- [EXERCISE INSTRUCTIONS]
Reproduce word for word the lines from the one containing "Where should I click to: Click the article" through the final line of the items, both ends included.

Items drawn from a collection
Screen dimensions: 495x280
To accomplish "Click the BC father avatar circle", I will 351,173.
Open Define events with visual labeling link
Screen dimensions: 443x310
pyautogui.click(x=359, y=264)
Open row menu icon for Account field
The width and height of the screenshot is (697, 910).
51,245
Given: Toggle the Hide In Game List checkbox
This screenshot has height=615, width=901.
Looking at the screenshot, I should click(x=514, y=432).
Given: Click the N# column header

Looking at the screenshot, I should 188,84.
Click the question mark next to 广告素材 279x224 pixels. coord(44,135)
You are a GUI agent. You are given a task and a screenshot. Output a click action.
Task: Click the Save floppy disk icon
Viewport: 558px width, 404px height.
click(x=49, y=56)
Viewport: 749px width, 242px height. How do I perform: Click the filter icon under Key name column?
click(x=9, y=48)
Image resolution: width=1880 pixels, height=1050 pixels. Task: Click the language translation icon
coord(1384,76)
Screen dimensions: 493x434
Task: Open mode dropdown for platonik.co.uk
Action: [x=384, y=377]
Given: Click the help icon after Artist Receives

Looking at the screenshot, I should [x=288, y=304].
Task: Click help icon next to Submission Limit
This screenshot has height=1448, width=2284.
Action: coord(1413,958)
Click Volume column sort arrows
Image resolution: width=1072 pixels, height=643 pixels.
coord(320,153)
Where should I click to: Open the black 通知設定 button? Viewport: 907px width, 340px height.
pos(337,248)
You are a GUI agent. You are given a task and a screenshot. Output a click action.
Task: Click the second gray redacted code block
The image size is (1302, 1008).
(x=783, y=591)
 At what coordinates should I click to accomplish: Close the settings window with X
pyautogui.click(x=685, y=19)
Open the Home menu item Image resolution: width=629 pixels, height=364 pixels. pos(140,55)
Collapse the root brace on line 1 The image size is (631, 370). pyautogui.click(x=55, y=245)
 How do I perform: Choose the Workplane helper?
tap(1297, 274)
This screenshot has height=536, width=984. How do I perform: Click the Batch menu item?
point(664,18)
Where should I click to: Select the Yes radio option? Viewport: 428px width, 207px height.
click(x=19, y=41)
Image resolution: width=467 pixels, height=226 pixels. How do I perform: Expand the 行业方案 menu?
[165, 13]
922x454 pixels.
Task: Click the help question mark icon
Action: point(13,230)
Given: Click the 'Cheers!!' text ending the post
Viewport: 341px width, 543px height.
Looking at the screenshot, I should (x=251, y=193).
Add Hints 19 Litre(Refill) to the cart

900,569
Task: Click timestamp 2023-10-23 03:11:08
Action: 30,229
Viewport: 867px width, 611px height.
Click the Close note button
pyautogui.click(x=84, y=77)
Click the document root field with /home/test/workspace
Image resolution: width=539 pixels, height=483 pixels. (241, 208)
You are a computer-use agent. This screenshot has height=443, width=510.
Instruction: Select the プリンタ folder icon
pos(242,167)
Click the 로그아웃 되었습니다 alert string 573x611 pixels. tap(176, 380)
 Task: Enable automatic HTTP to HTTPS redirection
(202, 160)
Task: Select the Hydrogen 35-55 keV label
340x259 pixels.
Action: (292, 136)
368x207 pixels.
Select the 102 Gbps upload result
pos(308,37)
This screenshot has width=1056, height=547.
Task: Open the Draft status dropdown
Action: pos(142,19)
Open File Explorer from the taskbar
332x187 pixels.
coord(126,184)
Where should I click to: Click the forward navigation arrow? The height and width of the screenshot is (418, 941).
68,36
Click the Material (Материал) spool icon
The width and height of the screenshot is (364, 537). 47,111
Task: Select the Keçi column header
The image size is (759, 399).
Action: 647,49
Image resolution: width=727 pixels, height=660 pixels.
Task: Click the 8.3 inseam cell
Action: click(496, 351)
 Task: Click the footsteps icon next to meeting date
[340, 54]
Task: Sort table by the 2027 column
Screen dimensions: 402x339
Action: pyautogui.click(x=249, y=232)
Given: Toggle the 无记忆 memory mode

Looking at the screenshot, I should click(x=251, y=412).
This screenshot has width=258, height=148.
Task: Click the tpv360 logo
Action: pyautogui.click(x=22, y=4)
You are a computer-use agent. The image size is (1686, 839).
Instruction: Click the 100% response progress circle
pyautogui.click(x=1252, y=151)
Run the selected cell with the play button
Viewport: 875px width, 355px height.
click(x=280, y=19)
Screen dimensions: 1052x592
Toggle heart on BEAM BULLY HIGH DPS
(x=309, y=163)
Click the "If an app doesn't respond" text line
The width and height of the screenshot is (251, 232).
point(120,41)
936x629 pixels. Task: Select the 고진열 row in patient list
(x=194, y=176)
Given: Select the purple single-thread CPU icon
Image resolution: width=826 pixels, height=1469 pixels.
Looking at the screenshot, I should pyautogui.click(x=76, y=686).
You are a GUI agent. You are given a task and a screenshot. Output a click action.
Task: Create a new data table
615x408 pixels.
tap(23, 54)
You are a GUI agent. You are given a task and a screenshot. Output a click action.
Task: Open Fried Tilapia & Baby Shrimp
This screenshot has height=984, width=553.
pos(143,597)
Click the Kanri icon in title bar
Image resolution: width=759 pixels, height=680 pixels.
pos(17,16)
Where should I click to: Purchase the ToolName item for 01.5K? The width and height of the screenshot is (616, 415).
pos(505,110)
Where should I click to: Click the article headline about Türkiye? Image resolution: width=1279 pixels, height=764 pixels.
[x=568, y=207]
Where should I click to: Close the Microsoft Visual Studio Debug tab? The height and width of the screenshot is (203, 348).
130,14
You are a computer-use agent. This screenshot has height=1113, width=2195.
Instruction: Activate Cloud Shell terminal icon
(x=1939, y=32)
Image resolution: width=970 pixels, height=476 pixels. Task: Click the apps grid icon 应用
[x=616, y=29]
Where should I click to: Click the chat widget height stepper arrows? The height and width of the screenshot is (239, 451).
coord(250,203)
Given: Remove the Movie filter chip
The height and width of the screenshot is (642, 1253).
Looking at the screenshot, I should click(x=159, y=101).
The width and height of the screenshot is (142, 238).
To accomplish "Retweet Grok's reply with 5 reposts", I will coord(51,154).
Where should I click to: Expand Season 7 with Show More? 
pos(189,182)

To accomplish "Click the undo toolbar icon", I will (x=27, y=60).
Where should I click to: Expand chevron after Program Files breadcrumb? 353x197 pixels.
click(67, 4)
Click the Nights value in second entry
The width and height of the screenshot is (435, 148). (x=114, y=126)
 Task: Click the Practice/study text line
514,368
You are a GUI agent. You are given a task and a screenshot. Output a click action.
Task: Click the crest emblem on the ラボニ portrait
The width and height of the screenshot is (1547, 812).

- [SOLVED EXERCISE]
Where should I click to: Click the article headline about Türkiye? Image resolution: width=1279 pixels, height=764 pixels.
[x=568, y=207]
Where should I click to: Close the Microsoft Visual Studio Debug tab? The height and width of the screenshot is (203, 348).
130,14
You are a computer-use agent. This screenshot has height=1113, width=2195.
Instruction: Activate Cloud Shell terminal icon
(x=1939, y=32)
Image resolution: width=970 pixels, height=476 pixels. Task: Click the apps grid icon 应用
[x=616, y=29]
Where should I click to: Click the chat widget height stepper arrows? The height and width of the screenshot is (239, 451).
coord(250,203)
Given: Remove the Movie filter chip
The height and width of the screenshot is (642, 1253).
Looking at the screenshot, I should click(x=159, y=101).
The width and height of the screenshot is (142, 238).
To accomplish "Retweet Grok's reply with 5 reposts", I will coord(51,154).
Where should I click to: Expand Season 7 with Show More? 
pos(189,182)

To accomplish "Click the undo toolbar icon", I will (x=27, y=60).
Where should I click to: Expand chevron after Program Files breadcrumb? 353x197 pixels.
click(67, 4)
Click the Nights value in second entry
The width and height of the screenshot is (435, 148). (x=114, y=126)
 Task: Click the Practice/study text line
514,368
You are a GUI agent. You are given a task and a screenshot. Output a click action.
Task: Click the crest emblem on the ラボニ portrait
The width and height of the screenshot is (1547, 812).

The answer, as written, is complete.